-- DATA SHOWN follows --

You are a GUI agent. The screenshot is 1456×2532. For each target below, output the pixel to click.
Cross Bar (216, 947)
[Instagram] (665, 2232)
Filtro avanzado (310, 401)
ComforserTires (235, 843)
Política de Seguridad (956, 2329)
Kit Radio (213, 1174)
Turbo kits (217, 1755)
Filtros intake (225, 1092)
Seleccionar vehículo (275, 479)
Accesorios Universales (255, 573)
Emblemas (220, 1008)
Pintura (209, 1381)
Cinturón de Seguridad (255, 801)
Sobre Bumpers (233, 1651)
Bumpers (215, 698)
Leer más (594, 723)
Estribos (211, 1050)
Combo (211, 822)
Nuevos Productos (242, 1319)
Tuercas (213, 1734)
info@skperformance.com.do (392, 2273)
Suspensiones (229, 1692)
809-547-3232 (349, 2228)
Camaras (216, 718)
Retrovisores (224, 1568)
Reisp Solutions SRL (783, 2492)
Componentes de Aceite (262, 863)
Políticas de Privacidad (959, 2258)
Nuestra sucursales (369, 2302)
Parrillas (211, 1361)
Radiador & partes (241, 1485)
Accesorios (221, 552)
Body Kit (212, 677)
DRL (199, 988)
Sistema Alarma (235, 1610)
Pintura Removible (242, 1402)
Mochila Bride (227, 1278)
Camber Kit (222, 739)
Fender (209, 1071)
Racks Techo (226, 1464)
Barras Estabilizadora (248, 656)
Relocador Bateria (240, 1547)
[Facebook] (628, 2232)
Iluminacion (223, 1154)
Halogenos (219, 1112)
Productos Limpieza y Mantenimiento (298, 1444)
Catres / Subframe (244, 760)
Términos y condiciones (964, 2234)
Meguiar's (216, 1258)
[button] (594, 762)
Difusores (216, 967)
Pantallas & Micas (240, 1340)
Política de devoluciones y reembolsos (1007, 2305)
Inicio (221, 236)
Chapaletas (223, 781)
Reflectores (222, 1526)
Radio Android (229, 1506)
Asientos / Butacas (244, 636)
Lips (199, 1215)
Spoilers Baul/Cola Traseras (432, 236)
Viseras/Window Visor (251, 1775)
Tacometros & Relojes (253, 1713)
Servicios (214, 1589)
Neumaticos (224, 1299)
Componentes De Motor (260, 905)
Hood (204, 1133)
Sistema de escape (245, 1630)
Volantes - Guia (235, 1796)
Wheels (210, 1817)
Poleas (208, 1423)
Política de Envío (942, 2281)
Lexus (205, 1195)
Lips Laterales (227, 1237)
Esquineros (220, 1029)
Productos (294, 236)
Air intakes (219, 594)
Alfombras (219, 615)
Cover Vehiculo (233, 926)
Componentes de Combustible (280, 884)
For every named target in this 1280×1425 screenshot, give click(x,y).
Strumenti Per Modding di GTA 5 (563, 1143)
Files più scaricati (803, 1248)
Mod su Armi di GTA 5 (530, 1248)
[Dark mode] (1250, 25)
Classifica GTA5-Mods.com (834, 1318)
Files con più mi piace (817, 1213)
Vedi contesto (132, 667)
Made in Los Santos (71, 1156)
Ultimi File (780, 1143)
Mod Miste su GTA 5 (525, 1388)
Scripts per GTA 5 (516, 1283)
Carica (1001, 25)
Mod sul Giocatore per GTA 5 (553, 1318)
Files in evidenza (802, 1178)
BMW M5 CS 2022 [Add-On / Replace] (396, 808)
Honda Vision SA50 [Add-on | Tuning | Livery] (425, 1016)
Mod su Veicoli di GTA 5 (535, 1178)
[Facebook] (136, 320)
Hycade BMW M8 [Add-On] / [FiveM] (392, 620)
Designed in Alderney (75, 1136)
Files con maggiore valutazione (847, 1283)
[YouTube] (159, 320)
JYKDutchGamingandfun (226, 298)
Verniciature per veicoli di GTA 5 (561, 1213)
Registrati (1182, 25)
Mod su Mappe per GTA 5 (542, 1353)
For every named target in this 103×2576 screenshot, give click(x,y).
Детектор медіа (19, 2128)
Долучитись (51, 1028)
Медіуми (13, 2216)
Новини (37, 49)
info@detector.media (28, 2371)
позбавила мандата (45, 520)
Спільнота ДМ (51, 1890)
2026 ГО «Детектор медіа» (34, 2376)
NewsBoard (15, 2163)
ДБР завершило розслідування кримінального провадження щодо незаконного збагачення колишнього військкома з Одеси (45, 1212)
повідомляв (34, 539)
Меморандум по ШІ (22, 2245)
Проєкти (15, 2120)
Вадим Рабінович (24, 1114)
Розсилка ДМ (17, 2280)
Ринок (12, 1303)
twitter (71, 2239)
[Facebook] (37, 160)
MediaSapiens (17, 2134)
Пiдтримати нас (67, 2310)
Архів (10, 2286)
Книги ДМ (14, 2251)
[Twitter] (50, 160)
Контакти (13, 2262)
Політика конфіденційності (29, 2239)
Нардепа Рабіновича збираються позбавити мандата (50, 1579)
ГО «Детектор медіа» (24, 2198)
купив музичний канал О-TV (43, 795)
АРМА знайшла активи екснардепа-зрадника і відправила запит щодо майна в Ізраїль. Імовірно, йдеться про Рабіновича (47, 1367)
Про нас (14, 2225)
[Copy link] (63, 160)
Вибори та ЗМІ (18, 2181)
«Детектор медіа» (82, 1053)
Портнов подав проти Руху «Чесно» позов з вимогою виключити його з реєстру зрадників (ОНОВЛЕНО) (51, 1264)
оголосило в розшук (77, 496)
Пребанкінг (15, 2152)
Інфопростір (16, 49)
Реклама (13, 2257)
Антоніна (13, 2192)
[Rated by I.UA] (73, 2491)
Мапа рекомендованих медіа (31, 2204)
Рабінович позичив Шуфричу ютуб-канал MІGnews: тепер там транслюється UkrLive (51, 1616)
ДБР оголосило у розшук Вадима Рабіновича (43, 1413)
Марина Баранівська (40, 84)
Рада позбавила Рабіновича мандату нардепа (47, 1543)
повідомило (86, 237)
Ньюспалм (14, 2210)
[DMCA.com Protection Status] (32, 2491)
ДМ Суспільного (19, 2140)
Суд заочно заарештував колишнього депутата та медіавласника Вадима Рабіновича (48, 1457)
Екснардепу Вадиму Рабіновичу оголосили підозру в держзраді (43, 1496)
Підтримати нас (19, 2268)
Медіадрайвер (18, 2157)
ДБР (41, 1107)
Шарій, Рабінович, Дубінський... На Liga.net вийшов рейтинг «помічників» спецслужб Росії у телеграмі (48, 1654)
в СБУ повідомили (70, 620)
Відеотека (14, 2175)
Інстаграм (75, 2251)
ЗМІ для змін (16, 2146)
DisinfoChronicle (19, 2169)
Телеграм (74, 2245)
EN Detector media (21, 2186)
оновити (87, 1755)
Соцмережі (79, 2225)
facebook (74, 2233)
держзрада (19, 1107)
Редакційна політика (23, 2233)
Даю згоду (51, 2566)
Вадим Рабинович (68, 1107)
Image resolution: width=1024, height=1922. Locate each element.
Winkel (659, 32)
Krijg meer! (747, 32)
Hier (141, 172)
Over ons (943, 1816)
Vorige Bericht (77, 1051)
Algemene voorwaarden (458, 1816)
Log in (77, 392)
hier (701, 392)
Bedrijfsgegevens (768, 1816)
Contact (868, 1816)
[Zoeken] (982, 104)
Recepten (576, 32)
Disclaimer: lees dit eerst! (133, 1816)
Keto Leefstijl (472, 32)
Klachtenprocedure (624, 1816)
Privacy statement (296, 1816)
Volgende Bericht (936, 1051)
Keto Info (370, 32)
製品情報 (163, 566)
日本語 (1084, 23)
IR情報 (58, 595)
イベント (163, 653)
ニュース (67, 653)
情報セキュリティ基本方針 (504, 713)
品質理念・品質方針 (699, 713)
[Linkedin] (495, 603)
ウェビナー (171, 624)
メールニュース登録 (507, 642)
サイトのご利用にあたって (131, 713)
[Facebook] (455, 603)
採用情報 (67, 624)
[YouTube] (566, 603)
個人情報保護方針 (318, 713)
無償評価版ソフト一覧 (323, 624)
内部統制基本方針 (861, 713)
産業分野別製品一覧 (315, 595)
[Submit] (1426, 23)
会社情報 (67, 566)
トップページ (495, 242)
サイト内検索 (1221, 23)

-- DATA SHOWN concluded --

▸ **INSTRUCTIONS FOR THE TASK**: Retype the portion of the data above that starts on the line with "Sobre Bumpers (233, 1651)" and finishes on the line with "Racks Techo (226, 1464)", including both of those lines.

▸ **YOUR SOLUTION**:
Sobre Bumpers (233, 1651)
Bumpers (215, 698)
Leer más (594, 723)
Estribos (211, 1050)
Combo (211, 822)
Nuevos Productos (242, 1319)
Tuercas (213, 1734)
info@skperformance.com.do (392, 2273)
Suspensiones (229, 1692)
809-547-3232 (349, 2228)
Camaras (216, 718)
Retrovisores (224, 1568)
Reisp Solutions SRL (783, 2492)
Componentes de Aceite (262, 863)
Políticas de Privacidad (959, 2258)
Nuestra sucursales (369, 2302)
Parrillas (211, 1361)
Radiador & partes (241, 1485)
Accesorios (221, 552)
Body Kit (212, 677)
DRL (199, 988)
Sistema Alarma (235, 1610)
Pintura Removible (242, 1402)
Mochila Bride (227, 1278)
Camber Kit (222, 739)
Fender (209, 1071)
Racks Techo (226, 1464)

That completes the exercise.